第11話
「もっとゆっくり歩いたらどうだ? 危ないぞ」
「トーヤの言う通りですわ。ファシーユ様。転びますわよ」
トーヤとセラティア様が、走っている私を止めようと声をかける。
王宮の南に位置する薬草園で、私は籠を両手に抱えて走り回っていた。
「もう大丈夫よ。二人共、心配しすぎよ。師匠も大丈夫だって言っていたじゃない」
このやりとりは、もう五十回は軽く超えていると思う。
それほどまでに、自由に走り回っている私が気になるらしい。
「そうは言っても、半年前までは杖を使っていたのに。あの薬草は凄い。大量に採れないのが残念だ」
トーヤがその奇跡の薬草に近づく。
師匠が南国の国まで出向き採取して来た薬草は、この国の気候には合わないようで、栽培は上手くいかなかった。
目の前にあるのは、今にも枯れそうな緑の小さな葉っぱ一つだけ。
半年前は苗が七つあったのに、一つを残し無残にも枯れてしまった。
ルーファス様達がアリーシェに帰ってから半年が経った。
トーヤが教えてくれた情報によると、疫病は収束に向かっていると言う。竜国から持ち帰った薬が効いたらしい。

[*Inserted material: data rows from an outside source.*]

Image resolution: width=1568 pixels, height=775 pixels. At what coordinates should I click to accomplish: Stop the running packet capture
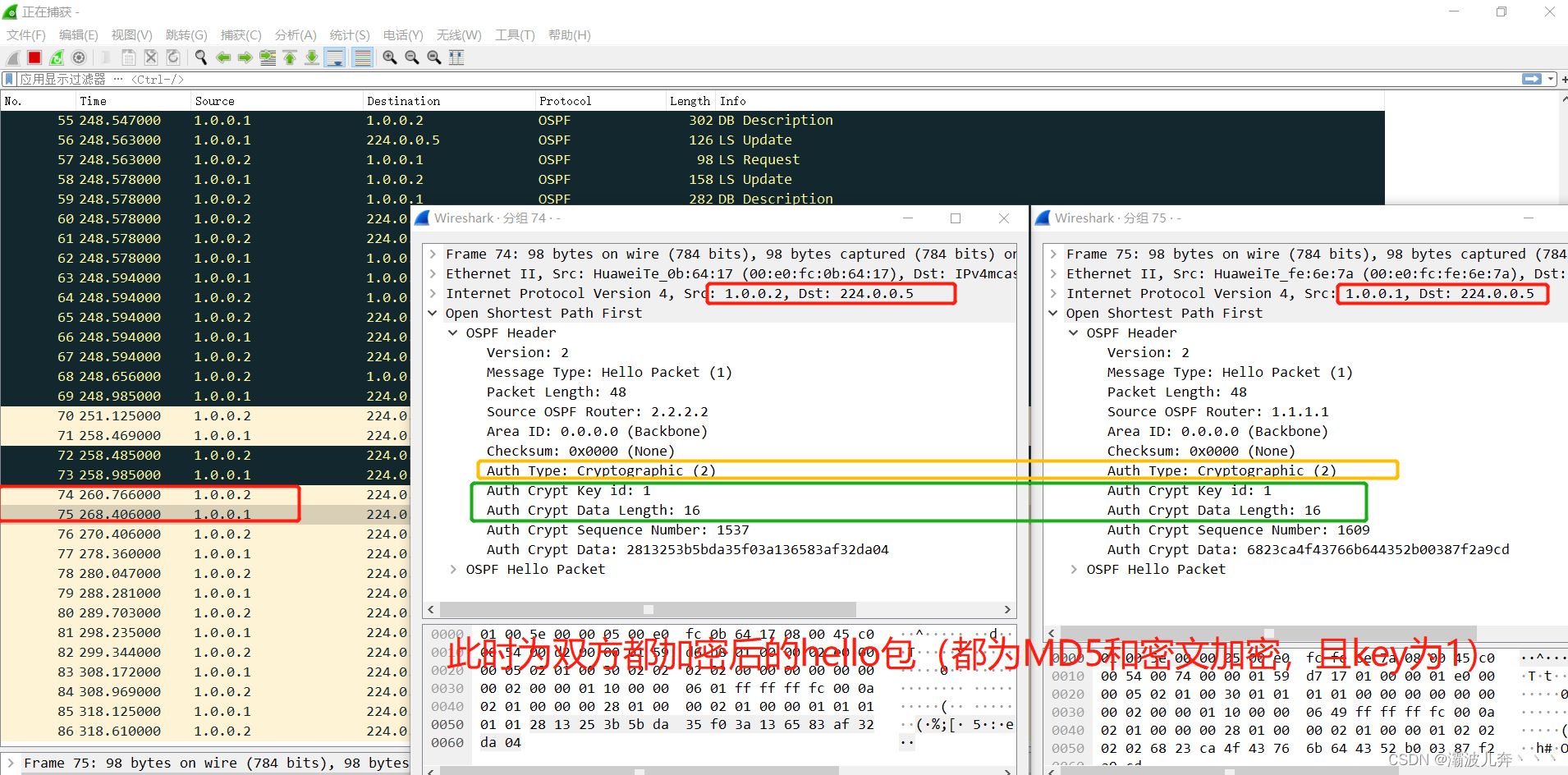[x=34, y=57]
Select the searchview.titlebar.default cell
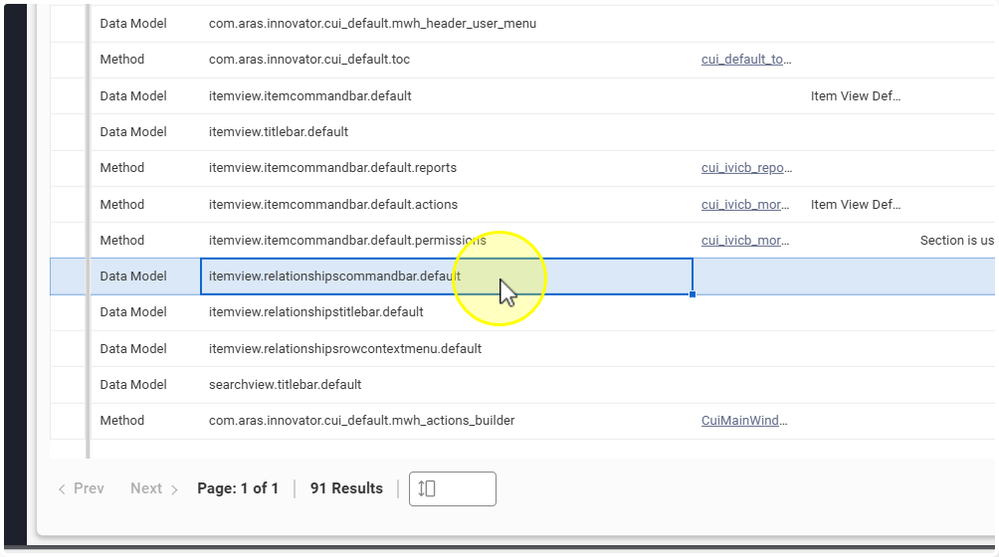 click(x=285, y=384)
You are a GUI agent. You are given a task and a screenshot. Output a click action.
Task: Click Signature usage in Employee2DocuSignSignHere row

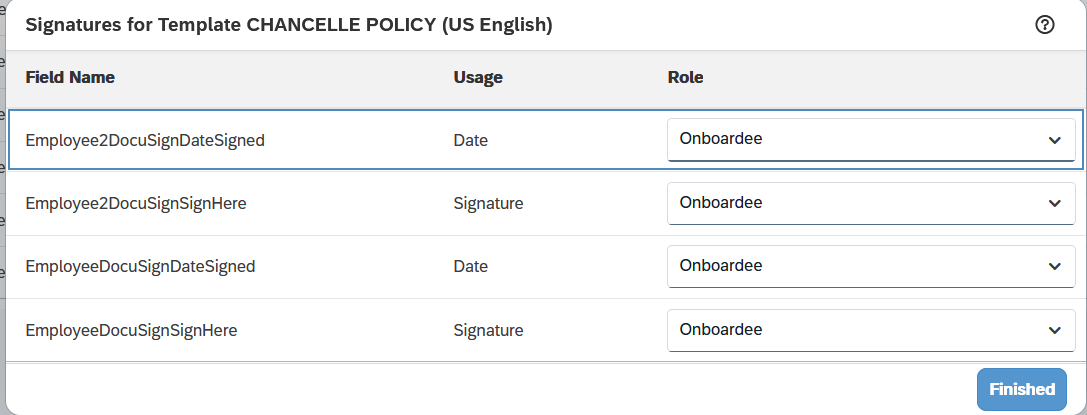[488, 204]
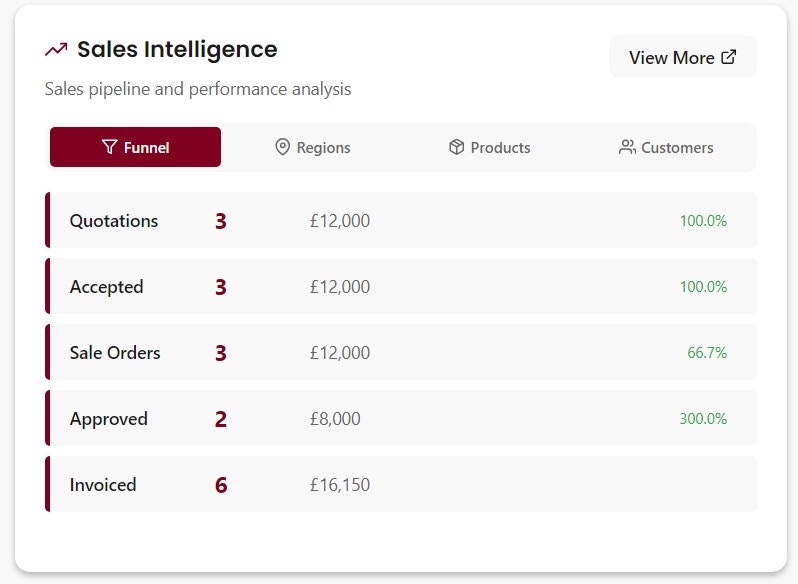
Task: Click the package box icon for Products
Action: click(457, 147)
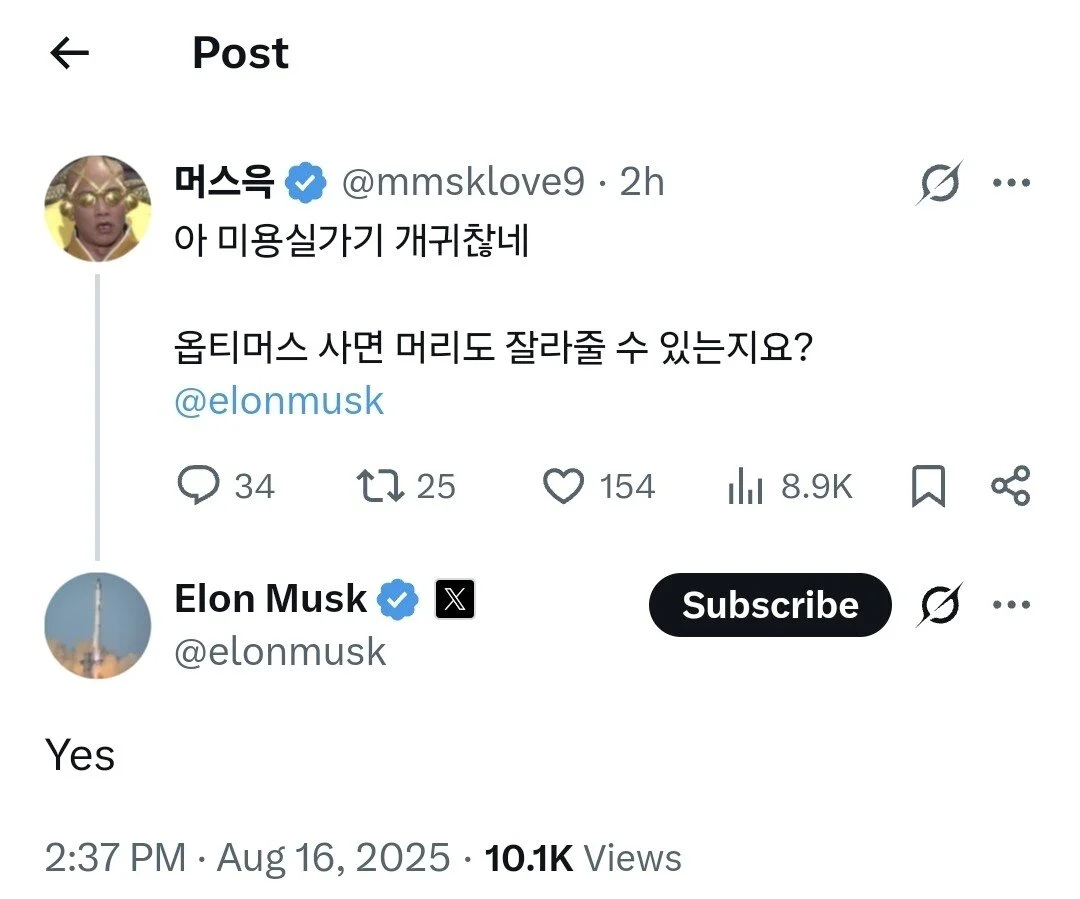
Task: Open Elon Musk's rocket profile picture
Action: tap(97, 625)
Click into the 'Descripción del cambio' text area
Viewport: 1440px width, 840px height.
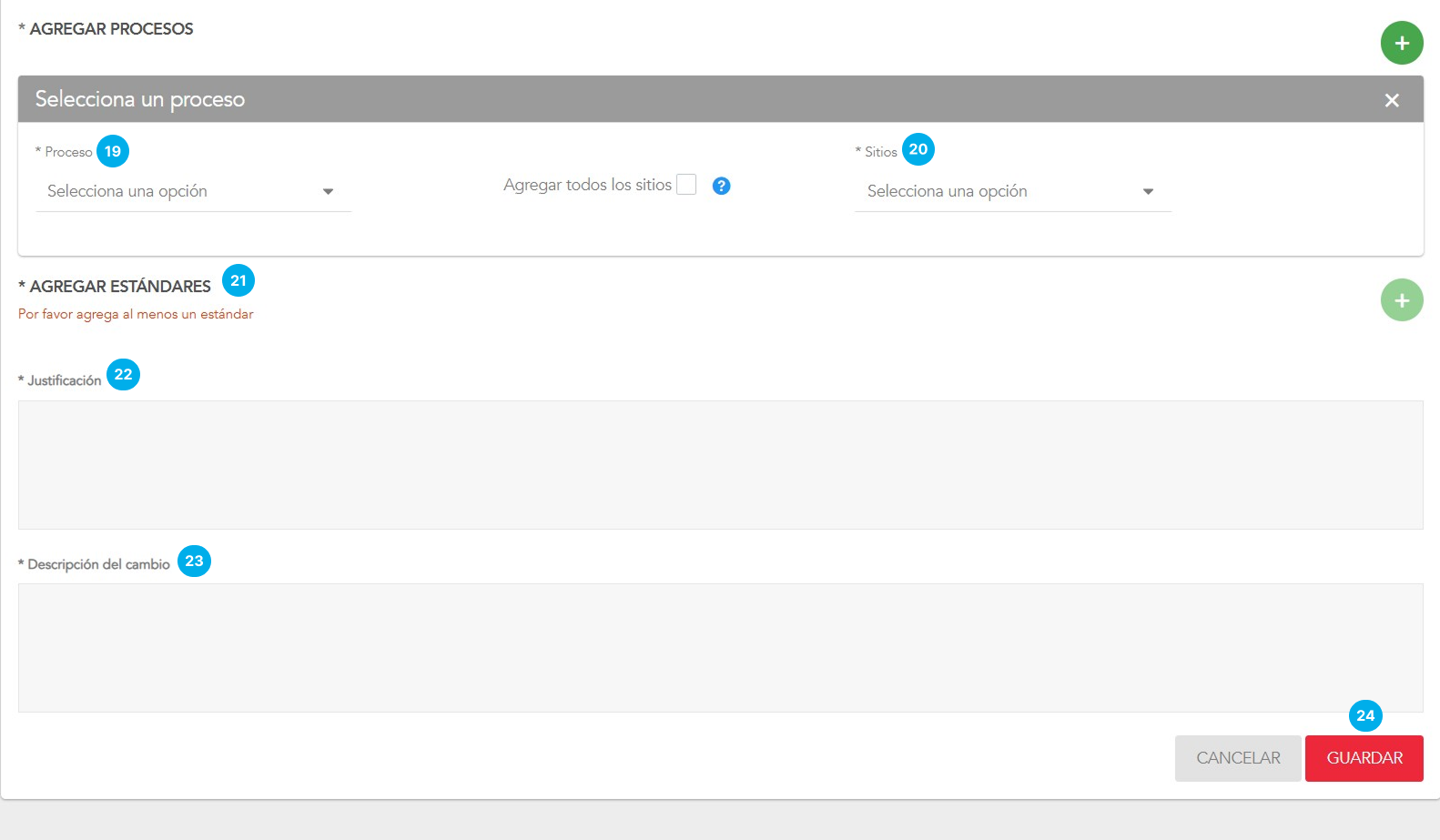720,647
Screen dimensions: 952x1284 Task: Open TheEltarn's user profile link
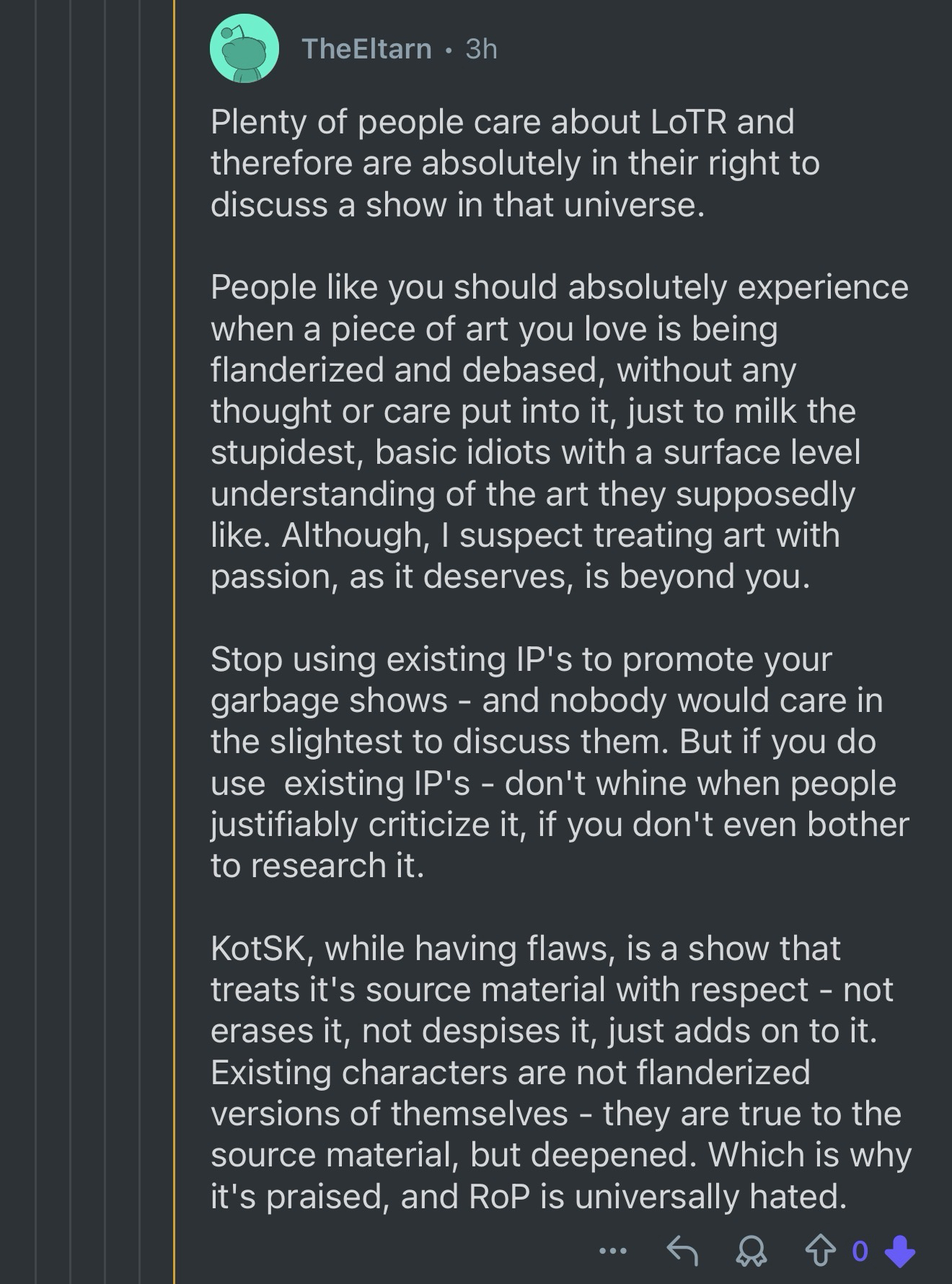366,48
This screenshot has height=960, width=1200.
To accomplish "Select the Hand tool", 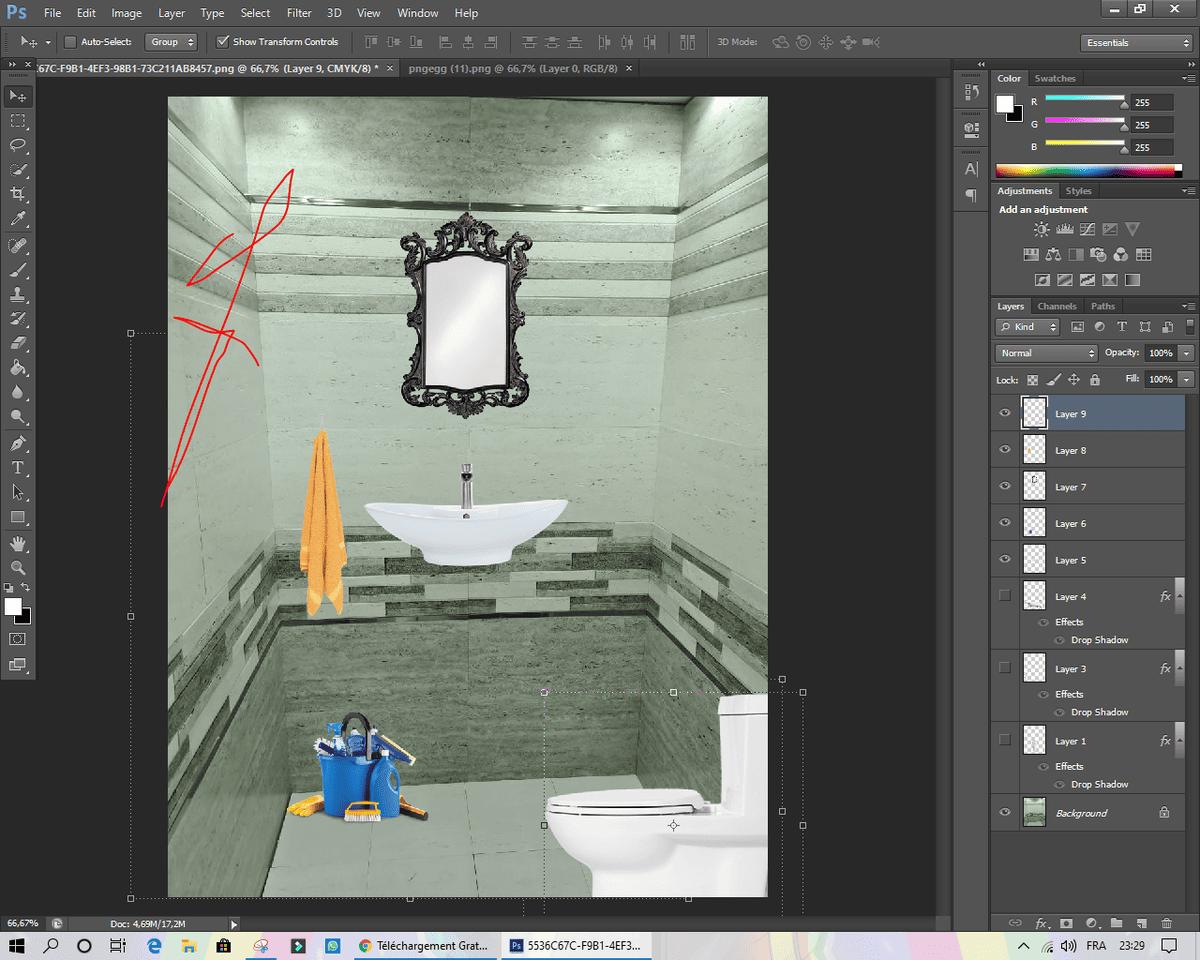I will [x=18, y=543].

そして師匠が約束を守るために、大陸の最南端の国まで、奇跡の薬草を取りに行ってくれた。
治癒が盛んなその国まで、普通の人間だと二カ月はかかる道のり。
それを竜族の力を使い、一日で辿りつく怖さに言葉を失ったのは言うまでもない。
しかも、その国の王妃殿下に治癒や薬の調合を習って来たらしく、三カ月後に帰って来た師匠の手には、私の怪我を治す丸薬が握られていた。
そのまずい丸薬を呑み続けること一カ月。
上手く歩けなかった重い足は軽くなり、杖がいらなくなった。そして、徐々にならし、今は走り回れるほどに回復した。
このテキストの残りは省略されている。